This article originally appeared on Medium.com and is republished with permission from the author.

New-generation data warehouse tools expand queries to unstructured data lakes. These warehouses avoid siloing data in order to take advantage of highly scalable storage tiers such as an S3 object store and widely supported file formats like Parquet and ORC. Now, the data warehouse and the data lake are merging; instead of silos and multiple copies of data, a single data set can be queried with SQL, as well as other advanced tools (Spark, TensorFlow, and others).

Presto is an open source, scale-out SQL engine for interactively querying large data sets, originally created inside Facebook. There are a variety of connectors to different data sources; in order to query data from S3, Presto leverages the Hive connector and the Hive Metastore. Presto operates at impressively large scales and shows promising performance results against Hive on S3 in previous testing.

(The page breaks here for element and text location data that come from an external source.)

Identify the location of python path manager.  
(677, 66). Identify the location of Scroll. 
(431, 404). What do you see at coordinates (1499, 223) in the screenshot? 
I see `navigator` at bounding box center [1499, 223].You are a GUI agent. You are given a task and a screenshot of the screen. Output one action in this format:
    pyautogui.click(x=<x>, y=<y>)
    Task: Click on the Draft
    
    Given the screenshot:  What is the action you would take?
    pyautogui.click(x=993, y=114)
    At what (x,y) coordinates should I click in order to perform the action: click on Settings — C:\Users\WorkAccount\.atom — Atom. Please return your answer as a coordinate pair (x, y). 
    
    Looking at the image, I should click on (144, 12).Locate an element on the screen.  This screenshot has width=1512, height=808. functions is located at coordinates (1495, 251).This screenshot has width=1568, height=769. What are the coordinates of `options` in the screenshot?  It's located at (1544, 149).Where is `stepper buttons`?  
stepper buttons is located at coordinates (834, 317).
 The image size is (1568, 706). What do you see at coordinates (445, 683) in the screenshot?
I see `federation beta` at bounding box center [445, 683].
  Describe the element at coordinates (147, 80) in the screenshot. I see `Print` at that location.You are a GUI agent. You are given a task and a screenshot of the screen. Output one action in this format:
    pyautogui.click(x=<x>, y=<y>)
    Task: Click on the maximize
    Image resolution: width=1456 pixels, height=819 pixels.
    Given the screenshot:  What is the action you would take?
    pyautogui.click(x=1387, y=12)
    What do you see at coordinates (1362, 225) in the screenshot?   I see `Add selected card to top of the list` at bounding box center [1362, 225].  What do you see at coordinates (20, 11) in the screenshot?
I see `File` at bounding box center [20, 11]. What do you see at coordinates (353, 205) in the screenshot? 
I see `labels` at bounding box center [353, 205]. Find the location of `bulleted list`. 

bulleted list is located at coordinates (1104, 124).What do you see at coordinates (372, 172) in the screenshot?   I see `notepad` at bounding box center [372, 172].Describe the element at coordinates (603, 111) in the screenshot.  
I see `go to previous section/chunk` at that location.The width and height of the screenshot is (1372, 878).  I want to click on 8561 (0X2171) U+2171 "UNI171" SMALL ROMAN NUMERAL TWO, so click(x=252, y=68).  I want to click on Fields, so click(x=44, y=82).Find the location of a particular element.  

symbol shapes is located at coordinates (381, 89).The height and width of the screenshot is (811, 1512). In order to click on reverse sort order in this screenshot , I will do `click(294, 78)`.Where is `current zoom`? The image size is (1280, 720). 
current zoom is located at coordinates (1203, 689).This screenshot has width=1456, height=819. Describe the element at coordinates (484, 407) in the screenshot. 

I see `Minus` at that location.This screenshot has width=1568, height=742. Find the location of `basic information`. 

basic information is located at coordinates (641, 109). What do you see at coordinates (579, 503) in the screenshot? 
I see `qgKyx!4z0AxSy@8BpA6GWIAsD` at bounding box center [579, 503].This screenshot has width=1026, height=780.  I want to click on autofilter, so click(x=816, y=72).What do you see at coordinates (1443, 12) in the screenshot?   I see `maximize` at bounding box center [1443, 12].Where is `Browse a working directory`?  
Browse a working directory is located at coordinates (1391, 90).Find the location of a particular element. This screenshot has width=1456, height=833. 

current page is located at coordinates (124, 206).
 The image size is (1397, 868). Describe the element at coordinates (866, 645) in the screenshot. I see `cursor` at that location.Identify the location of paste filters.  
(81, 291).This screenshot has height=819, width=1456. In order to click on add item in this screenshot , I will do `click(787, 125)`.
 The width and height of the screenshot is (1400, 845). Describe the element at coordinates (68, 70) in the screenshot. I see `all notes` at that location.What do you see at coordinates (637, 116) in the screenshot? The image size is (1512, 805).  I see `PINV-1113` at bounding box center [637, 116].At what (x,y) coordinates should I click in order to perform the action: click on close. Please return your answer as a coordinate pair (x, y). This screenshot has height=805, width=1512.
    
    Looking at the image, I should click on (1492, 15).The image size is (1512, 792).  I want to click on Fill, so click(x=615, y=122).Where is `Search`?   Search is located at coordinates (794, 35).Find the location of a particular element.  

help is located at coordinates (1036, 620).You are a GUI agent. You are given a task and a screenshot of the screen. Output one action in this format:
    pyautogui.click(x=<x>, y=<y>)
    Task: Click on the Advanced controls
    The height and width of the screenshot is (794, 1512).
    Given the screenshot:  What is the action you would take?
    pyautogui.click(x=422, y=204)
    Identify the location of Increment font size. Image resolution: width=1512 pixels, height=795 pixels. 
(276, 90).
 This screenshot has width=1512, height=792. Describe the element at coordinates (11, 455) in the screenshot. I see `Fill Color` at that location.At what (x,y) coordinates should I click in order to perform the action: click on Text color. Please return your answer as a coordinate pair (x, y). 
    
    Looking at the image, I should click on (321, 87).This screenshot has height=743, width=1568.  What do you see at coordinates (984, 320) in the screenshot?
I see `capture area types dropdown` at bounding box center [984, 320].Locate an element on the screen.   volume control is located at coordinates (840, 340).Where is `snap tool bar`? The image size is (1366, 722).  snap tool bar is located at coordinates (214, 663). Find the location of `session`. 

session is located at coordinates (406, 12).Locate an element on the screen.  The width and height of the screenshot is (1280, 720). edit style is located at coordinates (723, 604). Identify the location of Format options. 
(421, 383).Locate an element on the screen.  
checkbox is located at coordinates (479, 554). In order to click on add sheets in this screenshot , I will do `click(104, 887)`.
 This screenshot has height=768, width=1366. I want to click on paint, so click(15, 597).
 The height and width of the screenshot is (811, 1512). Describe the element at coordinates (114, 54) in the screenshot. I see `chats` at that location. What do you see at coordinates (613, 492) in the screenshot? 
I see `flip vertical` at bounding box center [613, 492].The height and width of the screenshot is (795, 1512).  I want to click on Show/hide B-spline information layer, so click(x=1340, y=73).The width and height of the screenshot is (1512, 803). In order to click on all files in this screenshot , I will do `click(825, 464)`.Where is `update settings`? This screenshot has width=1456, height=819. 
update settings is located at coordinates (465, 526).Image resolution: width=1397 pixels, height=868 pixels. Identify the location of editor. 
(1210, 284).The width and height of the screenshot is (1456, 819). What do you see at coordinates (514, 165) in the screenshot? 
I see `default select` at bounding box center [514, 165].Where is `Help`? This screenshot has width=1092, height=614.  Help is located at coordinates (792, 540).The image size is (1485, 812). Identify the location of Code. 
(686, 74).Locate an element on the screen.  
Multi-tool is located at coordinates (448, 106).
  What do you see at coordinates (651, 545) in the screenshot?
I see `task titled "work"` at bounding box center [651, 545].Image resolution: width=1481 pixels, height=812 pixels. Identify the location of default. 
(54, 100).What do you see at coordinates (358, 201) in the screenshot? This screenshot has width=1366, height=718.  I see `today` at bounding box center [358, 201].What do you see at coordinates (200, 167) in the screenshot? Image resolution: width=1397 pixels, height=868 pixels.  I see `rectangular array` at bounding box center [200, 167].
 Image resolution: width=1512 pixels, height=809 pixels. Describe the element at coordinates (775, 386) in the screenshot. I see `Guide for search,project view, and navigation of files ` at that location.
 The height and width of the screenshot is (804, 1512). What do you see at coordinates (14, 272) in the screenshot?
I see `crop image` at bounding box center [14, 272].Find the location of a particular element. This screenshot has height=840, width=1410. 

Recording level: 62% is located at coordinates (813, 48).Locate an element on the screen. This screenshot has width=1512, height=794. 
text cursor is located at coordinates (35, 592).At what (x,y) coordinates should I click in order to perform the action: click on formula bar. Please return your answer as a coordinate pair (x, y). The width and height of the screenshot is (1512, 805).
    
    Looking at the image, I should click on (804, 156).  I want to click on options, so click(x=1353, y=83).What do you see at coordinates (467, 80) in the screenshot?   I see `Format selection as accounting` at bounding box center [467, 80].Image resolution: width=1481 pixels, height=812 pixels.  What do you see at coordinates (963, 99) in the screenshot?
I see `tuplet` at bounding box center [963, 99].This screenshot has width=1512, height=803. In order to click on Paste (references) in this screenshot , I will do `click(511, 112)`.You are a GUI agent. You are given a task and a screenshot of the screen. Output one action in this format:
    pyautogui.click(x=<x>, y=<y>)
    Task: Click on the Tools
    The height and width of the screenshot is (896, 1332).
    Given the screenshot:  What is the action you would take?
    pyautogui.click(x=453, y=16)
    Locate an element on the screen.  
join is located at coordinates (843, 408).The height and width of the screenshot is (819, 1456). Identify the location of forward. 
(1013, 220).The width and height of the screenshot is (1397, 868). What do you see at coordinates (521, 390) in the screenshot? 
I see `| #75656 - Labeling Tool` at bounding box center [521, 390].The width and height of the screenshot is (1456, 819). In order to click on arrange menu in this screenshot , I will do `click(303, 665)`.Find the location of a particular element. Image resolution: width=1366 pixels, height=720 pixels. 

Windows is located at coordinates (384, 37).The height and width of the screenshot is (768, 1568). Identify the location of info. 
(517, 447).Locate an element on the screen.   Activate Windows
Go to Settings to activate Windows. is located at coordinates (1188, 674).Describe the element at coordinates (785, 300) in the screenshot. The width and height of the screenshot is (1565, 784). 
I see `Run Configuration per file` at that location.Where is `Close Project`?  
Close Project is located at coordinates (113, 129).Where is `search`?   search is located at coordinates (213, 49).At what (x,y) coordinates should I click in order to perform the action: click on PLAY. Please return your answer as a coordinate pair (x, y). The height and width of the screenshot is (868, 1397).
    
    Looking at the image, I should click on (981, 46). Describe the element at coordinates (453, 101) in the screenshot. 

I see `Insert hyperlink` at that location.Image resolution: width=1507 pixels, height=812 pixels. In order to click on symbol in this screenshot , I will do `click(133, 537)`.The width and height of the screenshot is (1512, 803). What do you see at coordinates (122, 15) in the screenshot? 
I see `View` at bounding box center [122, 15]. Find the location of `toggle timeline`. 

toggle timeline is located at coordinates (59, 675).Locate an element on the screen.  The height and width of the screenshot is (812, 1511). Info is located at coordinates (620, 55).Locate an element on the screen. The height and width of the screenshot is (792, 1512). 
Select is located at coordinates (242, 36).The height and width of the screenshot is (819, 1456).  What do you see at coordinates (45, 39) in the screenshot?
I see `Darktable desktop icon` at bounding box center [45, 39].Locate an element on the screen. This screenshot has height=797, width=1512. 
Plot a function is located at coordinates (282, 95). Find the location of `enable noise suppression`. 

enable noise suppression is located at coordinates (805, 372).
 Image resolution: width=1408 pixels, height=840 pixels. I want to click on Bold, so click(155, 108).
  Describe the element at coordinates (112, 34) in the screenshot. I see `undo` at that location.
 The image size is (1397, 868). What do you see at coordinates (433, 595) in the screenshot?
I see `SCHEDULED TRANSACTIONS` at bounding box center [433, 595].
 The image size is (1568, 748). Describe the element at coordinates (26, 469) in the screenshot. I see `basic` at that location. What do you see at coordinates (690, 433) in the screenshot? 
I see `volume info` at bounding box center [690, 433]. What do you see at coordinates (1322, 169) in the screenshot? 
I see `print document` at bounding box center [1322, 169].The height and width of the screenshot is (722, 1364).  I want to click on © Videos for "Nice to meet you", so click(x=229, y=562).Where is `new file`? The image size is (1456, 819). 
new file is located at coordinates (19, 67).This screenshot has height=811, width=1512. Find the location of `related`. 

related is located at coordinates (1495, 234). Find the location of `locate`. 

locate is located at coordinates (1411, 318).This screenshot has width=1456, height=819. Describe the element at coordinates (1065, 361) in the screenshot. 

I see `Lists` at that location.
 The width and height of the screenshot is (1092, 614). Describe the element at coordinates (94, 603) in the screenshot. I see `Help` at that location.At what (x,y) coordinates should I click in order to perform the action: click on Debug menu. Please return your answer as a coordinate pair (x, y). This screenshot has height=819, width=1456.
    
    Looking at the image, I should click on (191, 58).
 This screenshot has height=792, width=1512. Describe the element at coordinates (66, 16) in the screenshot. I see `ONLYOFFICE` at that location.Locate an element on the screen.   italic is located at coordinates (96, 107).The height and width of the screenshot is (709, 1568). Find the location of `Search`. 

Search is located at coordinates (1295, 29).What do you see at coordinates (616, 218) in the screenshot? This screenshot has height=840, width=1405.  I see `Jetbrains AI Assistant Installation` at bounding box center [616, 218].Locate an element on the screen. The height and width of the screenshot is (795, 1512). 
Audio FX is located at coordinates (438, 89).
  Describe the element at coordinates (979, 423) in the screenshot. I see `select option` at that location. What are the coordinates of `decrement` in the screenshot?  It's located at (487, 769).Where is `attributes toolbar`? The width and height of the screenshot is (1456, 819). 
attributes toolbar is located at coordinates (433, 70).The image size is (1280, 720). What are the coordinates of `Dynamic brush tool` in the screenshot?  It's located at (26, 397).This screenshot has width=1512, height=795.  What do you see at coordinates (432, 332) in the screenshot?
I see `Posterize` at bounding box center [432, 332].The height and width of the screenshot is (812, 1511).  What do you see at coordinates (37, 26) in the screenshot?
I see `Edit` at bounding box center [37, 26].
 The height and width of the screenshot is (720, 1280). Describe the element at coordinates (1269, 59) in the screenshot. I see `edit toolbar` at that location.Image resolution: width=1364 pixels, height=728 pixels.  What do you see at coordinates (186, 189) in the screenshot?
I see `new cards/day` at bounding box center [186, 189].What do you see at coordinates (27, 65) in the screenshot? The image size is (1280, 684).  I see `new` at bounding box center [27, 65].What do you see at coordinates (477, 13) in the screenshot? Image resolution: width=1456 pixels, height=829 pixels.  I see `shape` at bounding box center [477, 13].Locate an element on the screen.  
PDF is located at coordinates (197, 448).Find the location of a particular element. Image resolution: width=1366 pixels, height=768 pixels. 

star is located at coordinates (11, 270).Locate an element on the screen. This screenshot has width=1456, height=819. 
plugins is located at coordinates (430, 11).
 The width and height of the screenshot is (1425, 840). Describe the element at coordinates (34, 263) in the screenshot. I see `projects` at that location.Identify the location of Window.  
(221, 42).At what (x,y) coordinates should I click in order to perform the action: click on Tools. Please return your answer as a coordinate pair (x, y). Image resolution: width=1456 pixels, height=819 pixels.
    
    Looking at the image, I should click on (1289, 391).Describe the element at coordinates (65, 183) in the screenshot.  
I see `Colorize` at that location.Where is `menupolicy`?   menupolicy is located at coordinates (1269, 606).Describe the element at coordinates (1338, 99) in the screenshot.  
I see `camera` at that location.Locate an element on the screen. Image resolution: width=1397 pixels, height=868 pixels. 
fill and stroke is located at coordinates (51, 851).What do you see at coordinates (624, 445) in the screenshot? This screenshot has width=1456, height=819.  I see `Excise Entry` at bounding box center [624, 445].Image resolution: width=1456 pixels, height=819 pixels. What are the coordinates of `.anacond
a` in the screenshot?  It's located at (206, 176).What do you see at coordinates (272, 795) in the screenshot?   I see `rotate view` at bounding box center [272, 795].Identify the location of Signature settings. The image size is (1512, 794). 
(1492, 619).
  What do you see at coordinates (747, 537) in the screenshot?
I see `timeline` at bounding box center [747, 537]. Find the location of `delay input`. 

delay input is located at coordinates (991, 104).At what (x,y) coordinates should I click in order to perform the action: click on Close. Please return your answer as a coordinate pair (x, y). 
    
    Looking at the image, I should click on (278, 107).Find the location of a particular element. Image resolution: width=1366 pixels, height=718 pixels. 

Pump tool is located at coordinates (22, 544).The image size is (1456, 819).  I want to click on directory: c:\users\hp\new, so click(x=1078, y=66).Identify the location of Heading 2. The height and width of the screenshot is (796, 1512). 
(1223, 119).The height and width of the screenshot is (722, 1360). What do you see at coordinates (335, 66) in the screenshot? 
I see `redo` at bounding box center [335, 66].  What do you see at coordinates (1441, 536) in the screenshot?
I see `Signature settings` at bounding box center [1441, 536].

Presto on FlashBlade S3 has the advantages of 1) high performance for demanding query and ingest workloads, 2) the ability to scale compute and storage independently, and 3) the simplicity, reliability, non-disruptive upgrades, and scalability of FlashBlade®. This means storage that always provides high performance with no tuning and the occasional one-click process of adding blades to scale out the system. Simplifying infrastructure allows end users to work more productively with faster data and more agile applications.

Configuration

In order for Presto to query data on S3, it relies on the Hive Metastore. Therefore, we first configure a Hive standalone Metastore and then separately the Presto servers. If there is already an external Hive Metastore service you will use, then skip setup of the first two components.

I have built two different Docker images: one that contains the necessary dependencies for running the Hive Metastore and the other for the Presto servers. The next section describes these Docker images and how to use them.

Component 1: RDBMS for Metastore

For this example, the metastore is backed by a MariaDB Docker container with a FlashArray™ volume for persistence:

docker volume create --driver=pure -o size=1TiB \

-o volume_label_selector=”purestorage.com/backend=block” \

   metastore-vol

docker run --name metastoremaria -d --rm \

   -v metastore-vol:/var/lib/mysql \

   -e MYSQL_ROOT_PASSWORD=mypass \

   -p 13306:3306 \

   mariadb/server:latest

If you do not have a shared storage Docker volume plugin, a simple local volume still provides local persistence, though without the benefits of being able to restart the instance on a different server or other enterprise features like snapshots and replication:

docker volume create metastore-vol

Note that this configuration is not properly secured for a production use case.

Component 2: Hive Metastore Service

For this test, I used the standalone metastore server with a straightforward configuration for using MySQL and S3A. The Dockerfile I used can be found here and relies on two configuration files described next: metastore-site.xml and core-site.xml.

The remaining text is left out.